(Records excerpted from a collection)
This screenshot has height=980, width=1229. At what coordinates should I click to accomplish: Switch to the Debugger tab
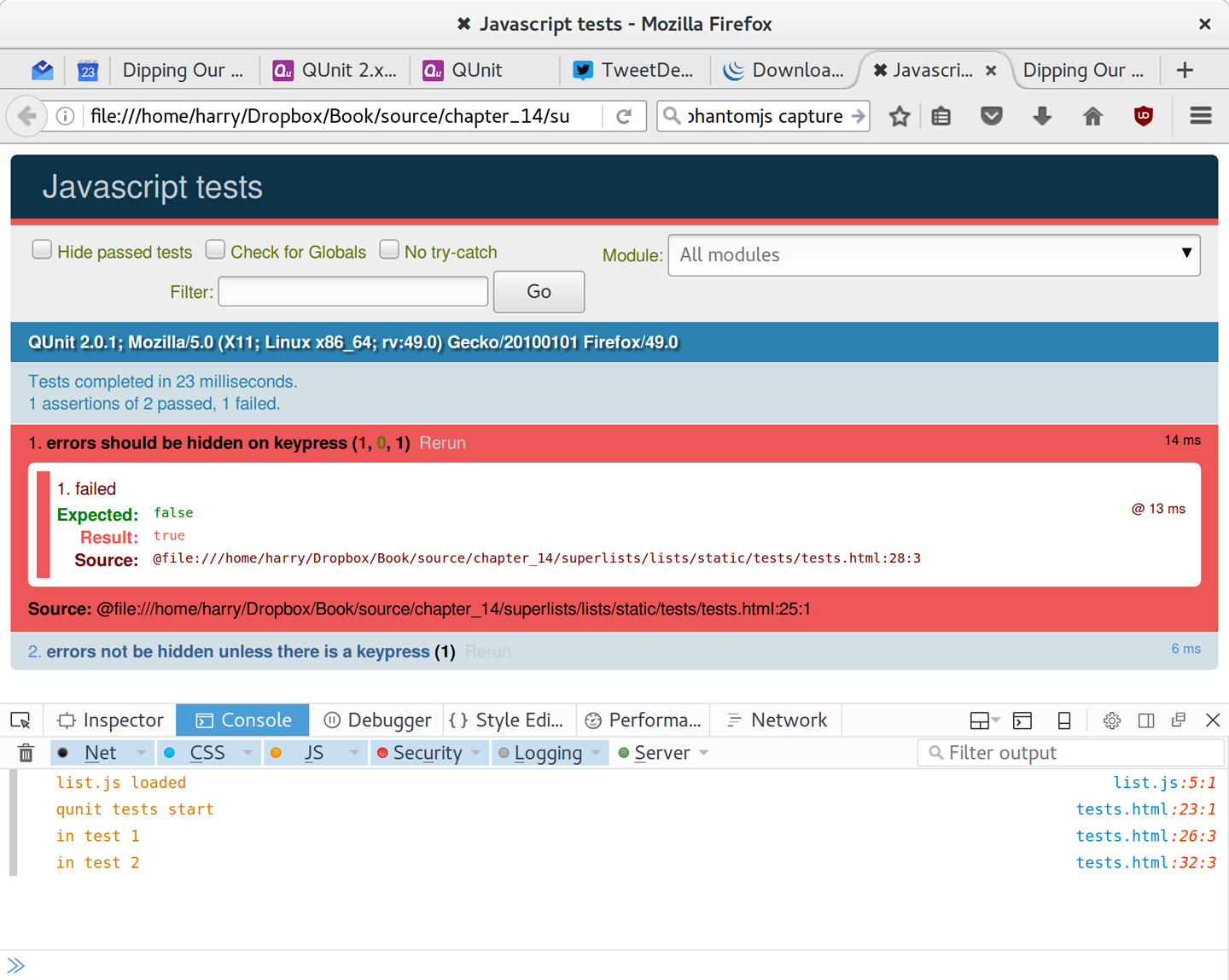click(377, 720)
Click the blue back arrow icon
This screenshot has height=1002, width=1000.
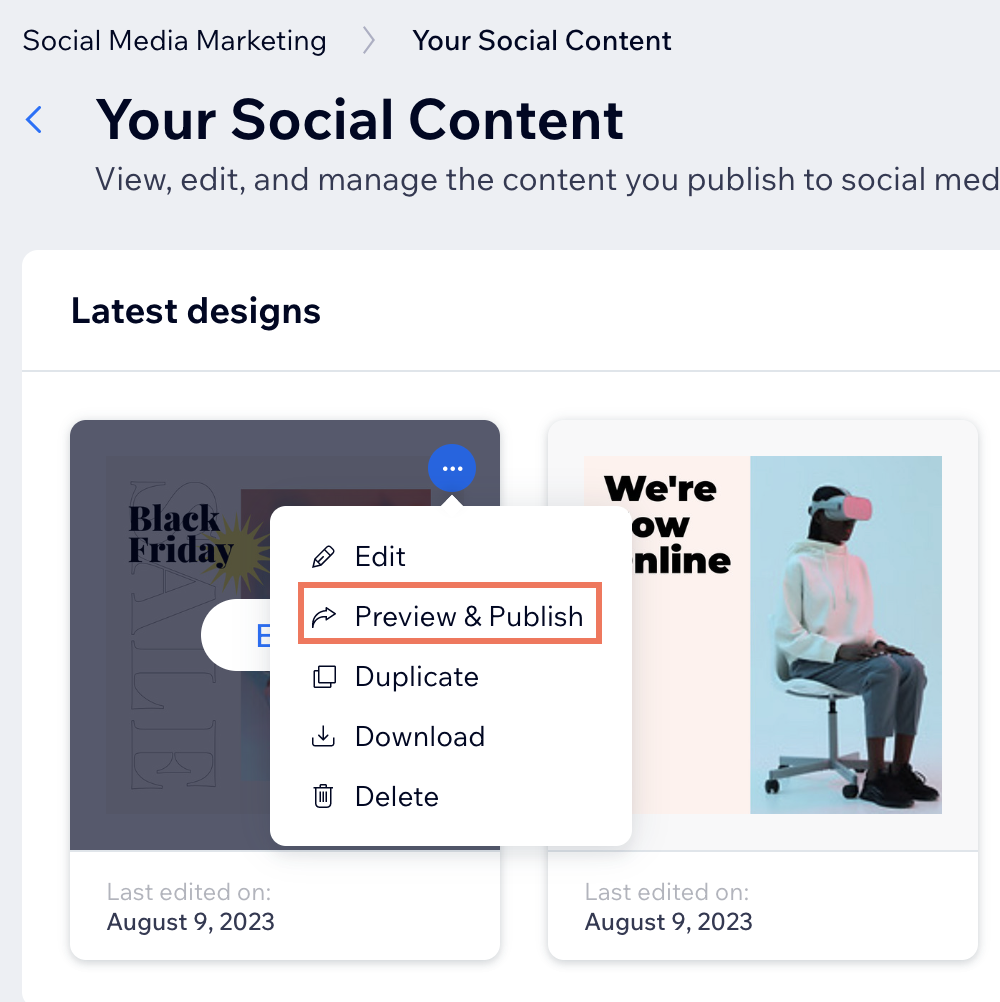pos(34,119)
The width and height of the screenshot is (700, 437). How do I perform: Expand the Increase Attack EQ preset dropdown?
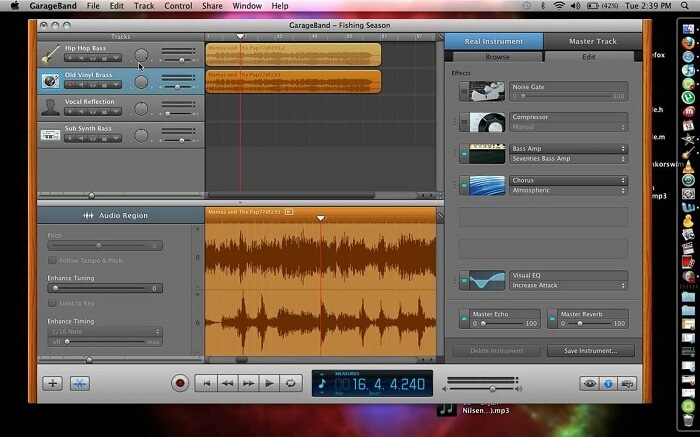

* TASK PROMPT: With the images excluded, output every record verbatim.

* SOLVED EXERCISE:
This screenshot has height=980, width=1229. At what coordinates should I click to accomplish: Switch to the Debugger tab
click(377, 720)
Click the blue back arrow icon
This screenshot has height=1002, width=1000.
pos(34,119)
The width and height of the screenshot is (700, 437). How do I perform: Expand the Increase Attack EQ preset dropdown?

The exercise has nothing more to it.